■ STATED GOAL
Reproduce verbatim the lines of the records from the line containing "Click the Size: Processing status text" through the line containing "click(x=82, y=721)", including both of those lines.

■ GIVEN INFORMATION
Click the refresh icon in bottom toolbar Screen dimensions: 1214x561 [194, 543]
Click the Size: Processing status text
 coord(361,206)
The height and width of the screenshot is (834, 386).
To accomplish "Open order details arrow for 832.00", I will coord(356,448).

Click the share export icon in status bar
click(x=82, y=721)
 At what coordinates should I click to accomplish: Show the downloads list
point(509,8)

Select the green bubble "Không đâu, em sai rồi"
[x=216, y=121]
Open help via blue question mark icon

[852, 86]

==

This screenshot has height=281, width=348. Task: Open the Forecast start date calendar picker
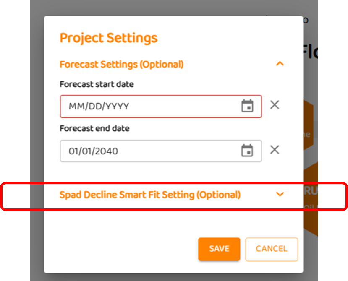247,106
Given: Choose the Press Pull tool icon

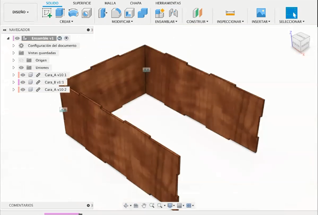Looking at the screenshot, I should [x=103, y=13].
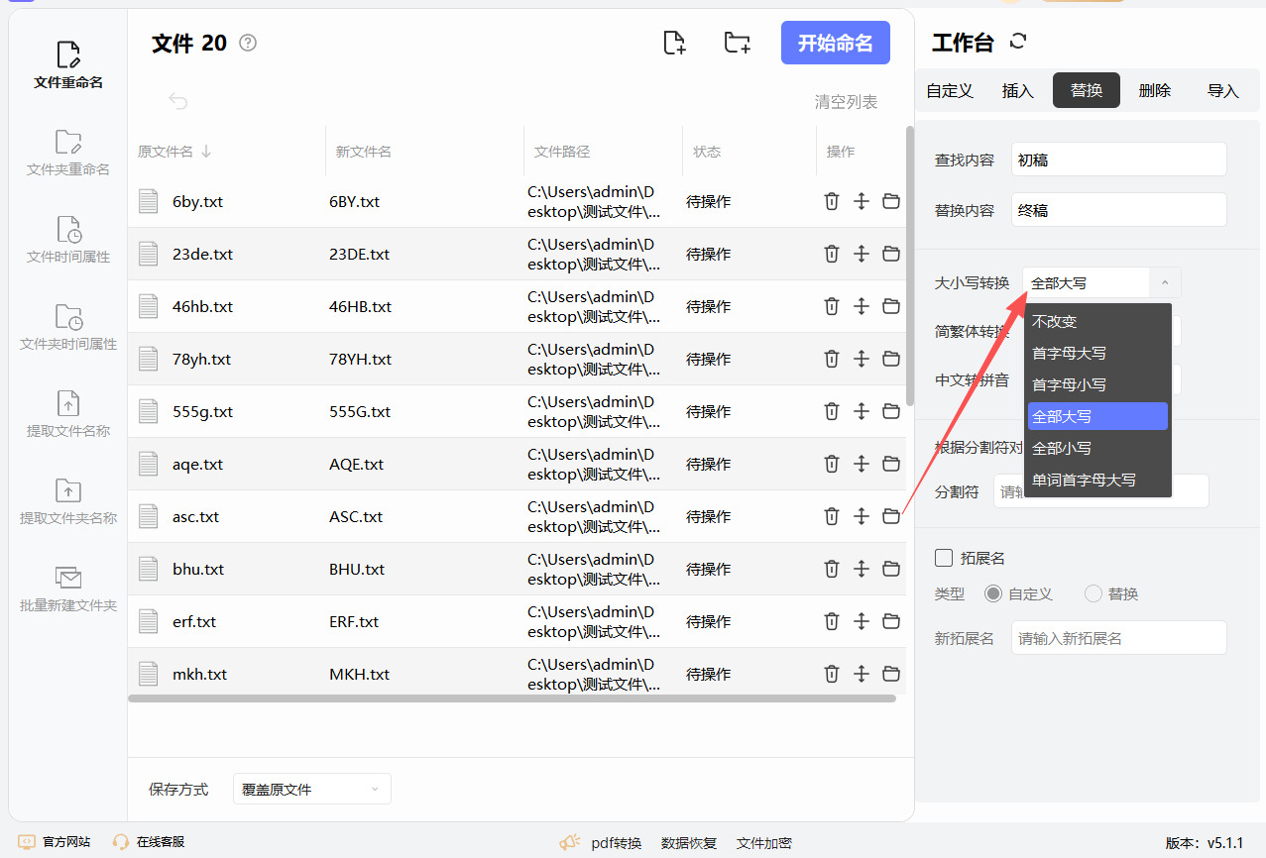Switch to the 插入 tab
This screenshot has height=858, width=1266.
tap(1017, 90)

...

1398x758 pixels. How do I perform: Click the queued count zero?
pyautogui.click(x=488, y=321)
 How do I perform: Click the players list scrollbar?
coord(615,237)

■ SOLVED PROBLEM
Click the Size: Processing status text
 coord(361,206)
The height and width of the screenshot is (834, 386).
To accomplish "Open order details arrow for 832.00", I will coord(356,448).

Click the share export icon in status bar
click(x=82, y=721)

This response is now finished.